Honda TRX ATV Forum banner

1 - 2 of 2 Posts

·
Registered
Joined
·
4 Posts
Discussion Starter #1
Hello forum I have a Honda 400ex that I rebuilt the top end on. I adjusted the valves on intake and exhaust to standard. I'm having problem with 30 second crank up and my header pipe is to hot to touch and when I put it in gear and ride it then it die down when I open throttle but when I ease off its fine. What is the problem
 

·
Super Moderator
Joined
·
3,495 Posts
Hello forum I have a Honda 400ex that I rebuilt the top end on. I adjusted the valves on intake and exhaust to standard. I'm having problem with 30 second crank up and my header pipe is to hot to touch and when I put it in gear and ride it then it die down when I open throttle but when I ease off its fine. What is the problem
Sorry I missed this post when you posted it, but better late than never; right?

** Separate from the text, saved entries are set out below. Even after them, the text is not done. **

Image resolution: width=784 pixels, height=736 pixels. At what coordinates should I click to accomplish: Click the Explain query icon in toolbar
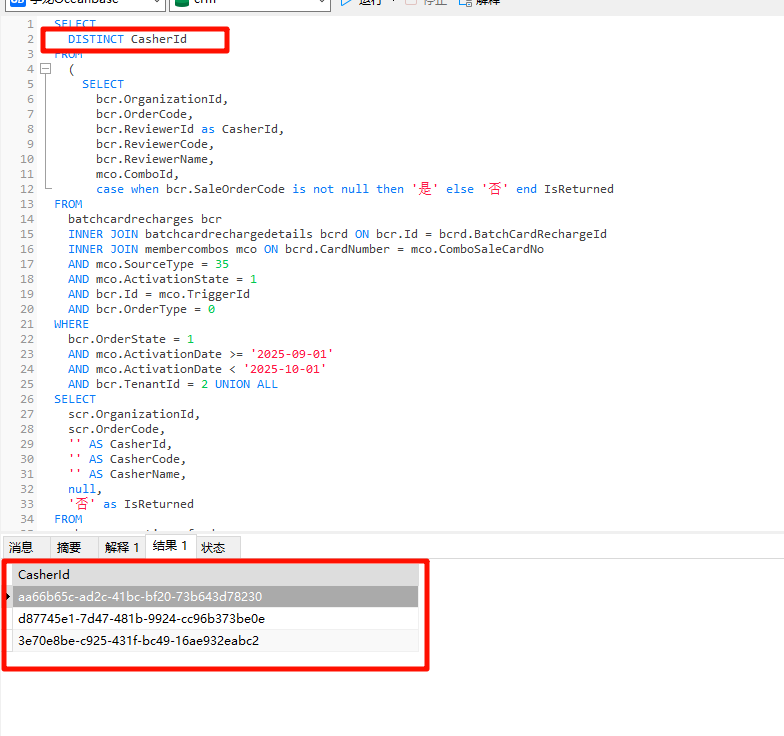tap(465, 3)
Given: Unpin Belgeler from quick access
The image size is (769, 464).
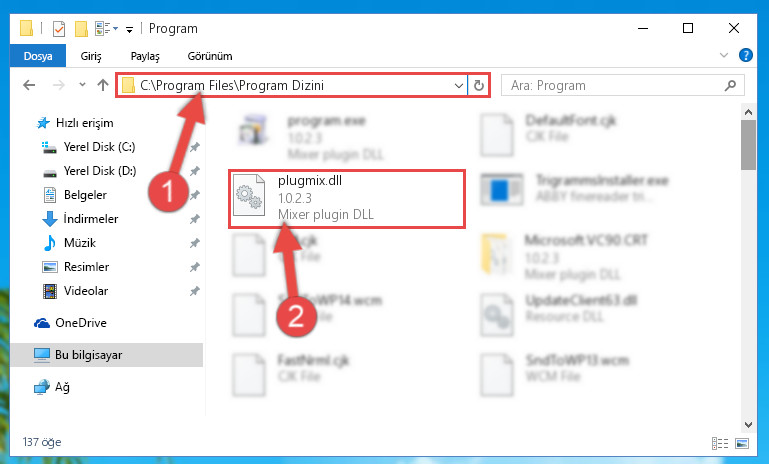Looking at the screenshot, I should (x=195, y=195).
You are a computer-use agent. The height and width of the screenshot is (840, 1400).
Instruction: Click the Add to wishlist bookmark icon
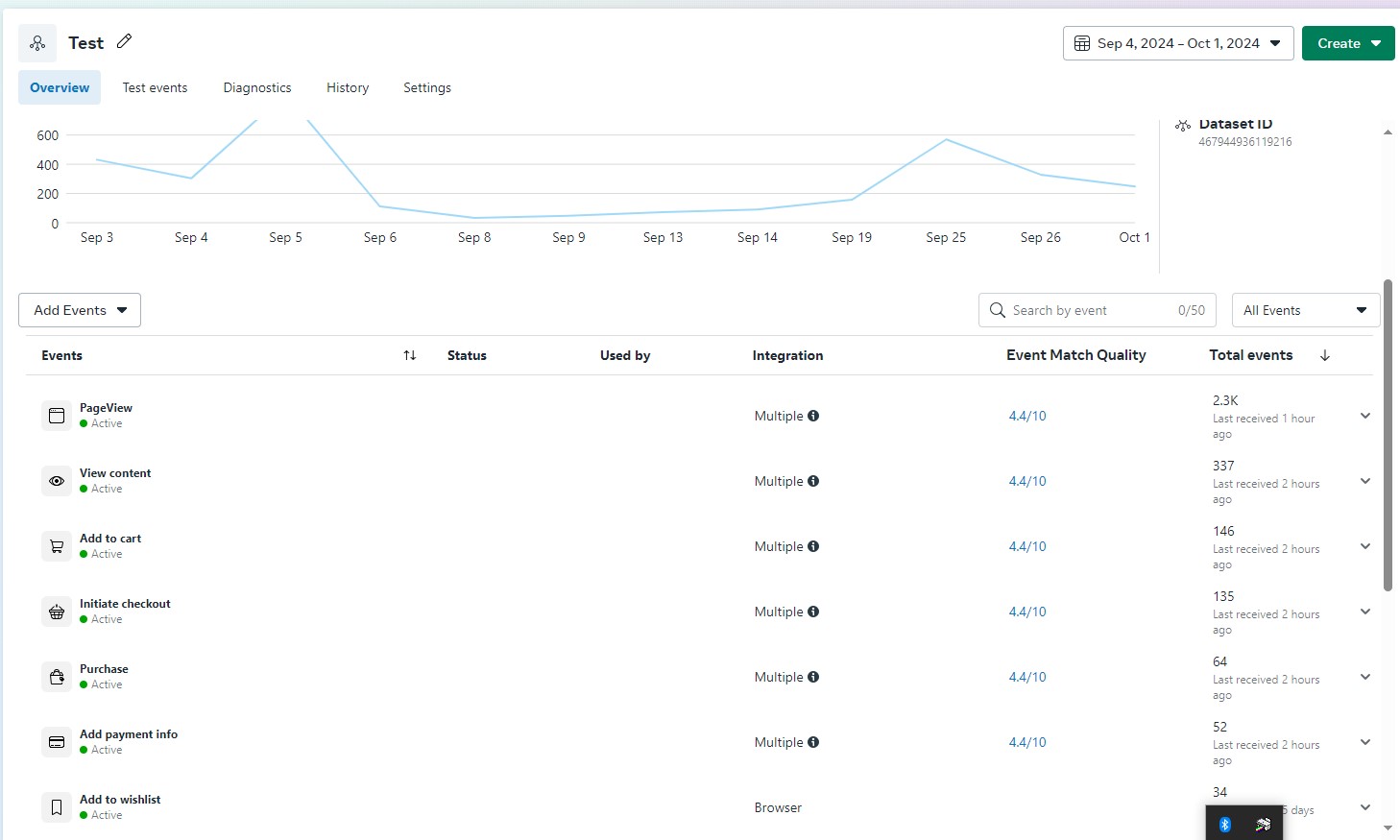click(57, 807)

What's the problem with the 30 second start? Honda 400's (XR's and TRX's) are a little hard to start. Part of it is learning the starting procedure (each one starts differently and you have to experiment till you find out what works best). Part of the hard starting is caused by the size of the intake ports and partly by the size of the venturi of the carb. It is designed for high RPM performance, thus the velocity of air through the carb is reduced at low speed due to the size (vol-metric area) of the carb and intake tract. Reducing the diameter of the carb will ease starting at the cost of high end performance. Beyond that; use non-ethanol 91 to 93 octane fuel, keep the air filter clean, do not modify the intake or exhaust (even just putting in a K&N filter will increase the difficulty of starting) and experiment with what seems to work best - when you learn the procedure, practice it. You will find the procedure is different when cold vs hot.

Head pipe runs about 1000 to 1200 degrees, so don't touch it! You can touch it immediately after a cold start, but it only takes a few seconds to get too hot to touch.

Dying as you open the throttle is a carb problem. It is usually caused by getting too much air and too little fuel. Common on vehicles where the intake has been modified. Changes to the exhaust normally only make the carburation lean on the top end of the RPM range. In some cases it turns out to be too rich (over jetted) - usually when it's too rich, it will blubber like the choke is on when you back off the throttle for a bit before it cleans out and it will accelerate up to a certain point and anything past that point it simply runs progressively worse until it still runs, but loses power and slows down. Just backing off the throttle slowly it will begin to run better until a point is reached where it starts to accelerate again. But, either too rich or too lean will cause it to die when the throttle is wide open. The carb need to be serviced and corrected to match your setup.